Word and element location records
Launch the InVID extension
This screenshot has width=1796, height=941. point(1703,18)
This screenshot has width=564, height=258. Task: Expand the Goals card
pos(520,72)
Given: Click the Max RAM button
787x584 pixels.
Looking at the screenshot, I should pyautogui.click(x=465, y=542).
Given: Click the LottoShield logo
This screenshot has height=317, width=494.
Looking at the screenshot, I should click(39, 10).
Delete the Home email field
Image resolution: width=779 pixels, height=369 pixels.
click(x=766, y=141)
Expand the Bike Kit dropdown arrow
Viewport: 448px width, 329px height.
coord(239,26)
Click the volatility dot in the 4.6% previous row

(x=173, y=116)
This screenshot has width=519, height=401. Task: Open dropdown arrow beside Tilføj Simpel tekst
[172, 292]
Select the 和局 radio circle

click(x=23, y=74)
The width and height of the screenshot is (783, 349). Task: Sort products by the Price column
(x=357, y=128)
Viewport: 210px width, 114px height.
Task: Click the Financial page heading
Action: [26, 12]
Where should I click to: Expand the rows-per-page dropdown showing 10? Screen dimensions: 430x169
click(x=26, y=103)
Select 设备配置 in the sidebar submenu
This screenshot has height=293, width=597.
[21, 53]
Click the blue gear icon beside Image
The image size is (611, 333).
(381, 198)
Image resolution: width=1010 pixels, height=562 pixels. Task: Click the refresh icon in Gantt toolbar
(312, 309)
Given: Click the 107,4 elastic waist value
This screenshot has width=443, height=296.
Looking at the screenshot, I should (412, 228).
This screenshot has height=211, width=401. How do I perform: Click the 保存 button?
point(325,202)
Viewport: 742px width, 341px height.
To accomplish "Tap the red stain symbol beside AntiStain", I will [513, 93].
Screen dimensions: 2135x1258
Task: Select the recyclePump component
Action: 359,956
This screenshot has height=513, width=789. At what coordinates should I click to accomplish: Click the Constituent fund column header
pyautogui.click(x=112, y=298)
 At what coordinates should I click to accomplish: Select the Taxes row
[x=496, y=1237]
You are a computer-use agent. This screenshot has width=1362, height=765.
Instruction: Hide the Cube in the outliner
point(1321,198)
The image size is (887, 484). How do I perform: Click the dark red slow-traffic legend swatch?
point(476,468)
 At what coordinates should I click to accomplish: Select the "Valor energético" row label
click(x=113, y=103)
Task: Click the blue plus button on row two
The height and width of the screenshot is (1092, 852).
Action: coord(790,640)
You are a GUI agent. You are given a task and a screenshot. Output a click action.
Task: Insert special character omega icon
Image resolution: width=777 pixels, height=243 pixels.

▶ _WHAT IS REQUIRED_: Rewrite all of the records above, changing "At what coordinates should I click to accomplish" to "Where do I click to accomplish" everywhere and leaving the rest as it is.

▶ _THE REPLY_:
Launch the InVID extension
This screenshot has width=1796, height=941. point(1703,18)
This screenshot has width=564, height=258. Task: Expand the Goals card
pos(520,72)
Given: Click the Max RAM button
787x584 pixels.
Looking at the screenshot, I should pyautogui.click(x=465, y=542).
Given: Click the LottoShield logo
This screenshot has height=317, width=494.
Looking at the screenshot, I should click(39, 10).
Delete the Home email field
Image resolution: width=779 pixels, height=369 pixels.
click(x=766, y=141)
Expand the Bike Kit dropdown arrow
Viewport: 448px width, 329px height.
coord(239,26)
Click the volatility dot in the 4.6% previous row

(x=173, y=116)
This screenshot has width=519, height=401. Task: Open dropdown arrow beside Tilføj Simpel tekst
[172, 292]
Select the 和局 radio circle

click(x=23, y=74)
The width and height of the screenshot is (783, 349). Task: Sort products by the Price column
(x=357, y=128)
Viewport: 210px width, 114px height.
Task: Click the Financial page heading
Action: [26, 12]
Where should I click to: Expand the rows-per-page dropdown showing 10? Screen dimensions: 430x169
click(x=26, y=103)
Select 设备配置 in the sidebar submenu
This screenshot has height=293, width=597.
[21, 53]
Click the blue gear icon beside Image
The image size is (611, 333).
(381, 198)
Image resolution: width=1010 pixels, height=562 pixels. Task: Click the refresh icon in Gantt toolbar
(312, 309)
Given: Click the 107,4 elastic waist value
This screenshot has width=443, height=296.
Looking at the screenshot, I should (412, 228).
This screenshot has height=211, width=401. How do I perform: Click the 保存 button?
point(325,202)
Viewport: 742px width, 341px height.
To accomplish "Tap the red stain symbol beside AntiStain", I will [513, 93].
Screen dimensions: 2135x1258
Task: Select the recyclePump component
Action: 359,956
This screenshot has height=513, width=789. Where do I click to accomplish: Click the Constituent fund column header
pyautogui.click(x=112, y=298)
 Where do I click to accomplish: Select the Taxes row
[x=496, y=1237]
You are a computer-use agent. This screenshot has width=1362, height=765.
Instruction: Hide the Cube in the outliner
point(1321,198)
The image size is (887, 484). How do I perform: Click the dark red slow-traffic legend swatch?
point(476,468)
 Where do I click to accomplish: Select the "Valor energético" row label
click(x=113, y=103)
Task: Click the blue plus button on row two
The height and width of the screenshot is (1092, 852).
Action: coord(790,640)
You are a GUI agent. You are given a task and a screenshot. Output a click action.
Task: Insert special character omega icon
Image resolution: width=777 pixels, height=243 pixels.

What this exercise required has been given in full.